Around 19 lakh people in Assam will find it highly difficult to prove that they are citizens of India. There are 13 lakh Hindus facing task of establishing residence before 1971 and the parentage with Indian Citizen. The crisis is staring at all Indians because each has burden to prove that he is Indian by proving that he is born to projected parents.
In Assam two aspects need to be proved; one- residence in Assam prior to 25.3.1971, two- her/his birth relation with projected father. Though voter card is held to be no proof of citizenship, authenticity of Electoral Identity card for the address and residence of the voter at a place and time cannot be ruled out.

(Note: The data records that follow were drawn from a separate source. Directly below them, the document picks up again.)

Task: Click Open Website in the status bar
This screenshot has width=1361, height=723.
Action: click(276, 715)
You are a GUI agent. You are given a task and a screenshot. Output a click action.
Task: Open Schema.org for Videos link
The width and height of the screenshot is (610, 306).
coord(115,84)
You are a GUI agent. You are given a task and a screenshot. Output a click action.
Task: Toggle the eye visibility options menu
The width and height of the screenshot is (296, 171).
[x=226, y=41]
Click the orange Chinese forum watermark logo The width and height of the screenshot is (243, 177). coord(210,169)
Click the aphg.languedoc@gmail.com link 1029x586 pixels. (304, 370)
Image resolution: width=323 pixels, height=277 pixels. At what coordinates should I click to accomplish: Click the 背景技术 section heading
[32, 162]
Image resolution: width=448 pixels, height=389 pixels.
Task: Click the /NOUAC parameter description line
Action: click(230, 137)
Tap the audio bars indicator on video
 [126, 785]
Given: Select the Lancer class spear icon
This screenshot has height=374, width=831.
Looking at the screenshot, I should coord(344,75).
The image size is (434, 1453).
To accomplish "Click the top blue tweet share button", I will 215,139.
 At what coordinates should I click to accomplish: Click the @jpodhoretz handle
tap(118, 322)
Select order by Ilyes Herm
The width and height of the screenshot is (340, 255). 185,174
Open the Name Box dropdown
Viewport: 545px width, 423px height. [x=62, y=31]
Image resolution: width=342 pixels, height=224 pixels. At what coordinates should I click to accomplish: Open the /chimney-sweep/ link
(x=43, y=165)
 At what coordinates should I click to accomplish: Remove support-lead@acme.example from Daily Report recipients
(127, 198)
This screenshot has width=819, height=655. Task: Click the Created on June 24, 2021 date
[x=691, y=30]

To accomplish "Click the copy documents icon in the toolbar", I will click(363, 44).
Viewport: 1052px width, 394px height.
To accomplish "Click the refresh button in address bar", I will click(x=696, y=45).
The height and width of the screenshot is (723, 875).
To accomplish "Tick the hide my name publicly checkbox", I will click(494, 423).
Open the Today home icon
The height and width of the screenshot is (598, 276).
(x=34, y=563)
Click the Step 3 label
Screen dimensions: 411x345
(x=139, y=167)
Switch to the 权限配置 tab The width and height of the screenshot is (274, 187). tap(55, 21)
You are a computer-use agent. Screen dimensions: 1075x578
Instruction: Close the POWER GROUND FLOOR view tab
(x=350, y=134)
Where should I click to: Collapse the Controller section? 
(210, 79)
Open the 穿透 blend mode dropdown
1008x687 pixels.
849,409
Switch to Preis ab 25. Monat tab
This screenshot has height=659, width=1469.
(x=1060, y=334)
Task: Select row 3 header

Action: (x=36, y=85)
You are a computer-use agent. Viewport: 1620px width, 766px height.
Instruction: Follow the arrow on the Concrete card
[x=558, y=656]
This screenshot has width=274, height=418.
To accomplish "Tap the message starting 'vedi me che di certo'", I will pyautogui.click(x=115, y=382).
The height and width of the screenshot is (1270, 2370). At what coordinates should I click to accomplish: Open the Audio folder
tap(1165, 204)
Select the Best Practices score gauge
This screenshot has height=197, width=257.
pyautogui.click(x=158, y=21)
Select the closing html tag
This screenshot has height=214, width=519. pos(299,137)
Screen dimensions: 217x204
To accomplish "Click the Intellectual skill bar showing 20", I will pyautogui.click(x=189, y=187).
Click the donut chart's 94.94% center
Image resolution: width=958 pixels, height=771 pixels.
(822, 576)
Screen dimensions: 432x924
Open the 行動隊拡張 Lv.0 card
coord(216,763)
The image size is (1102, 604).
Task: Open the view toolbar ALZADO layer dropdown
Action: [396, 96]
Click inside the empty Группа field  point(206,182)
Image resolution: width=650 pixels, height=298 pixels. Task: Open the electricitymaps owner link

Of the three cases we saw, in the first, the court refused to consider school certificate of Nur and rejected her parentage claims. In the case of Jabeda, the court should been convinced about her stay prior to 1971 as she had produced proof of her parents and grandparents getting enlisted in the voter list of 1966. In third case, Babul Islam could not prove that he resided in Assam prior to 1997 through his voter list. It was held he could not produce voter list before 1971. Jabeda produced it, but the court did not consider the mention of father’s name in the card as a proof that she was his daughter.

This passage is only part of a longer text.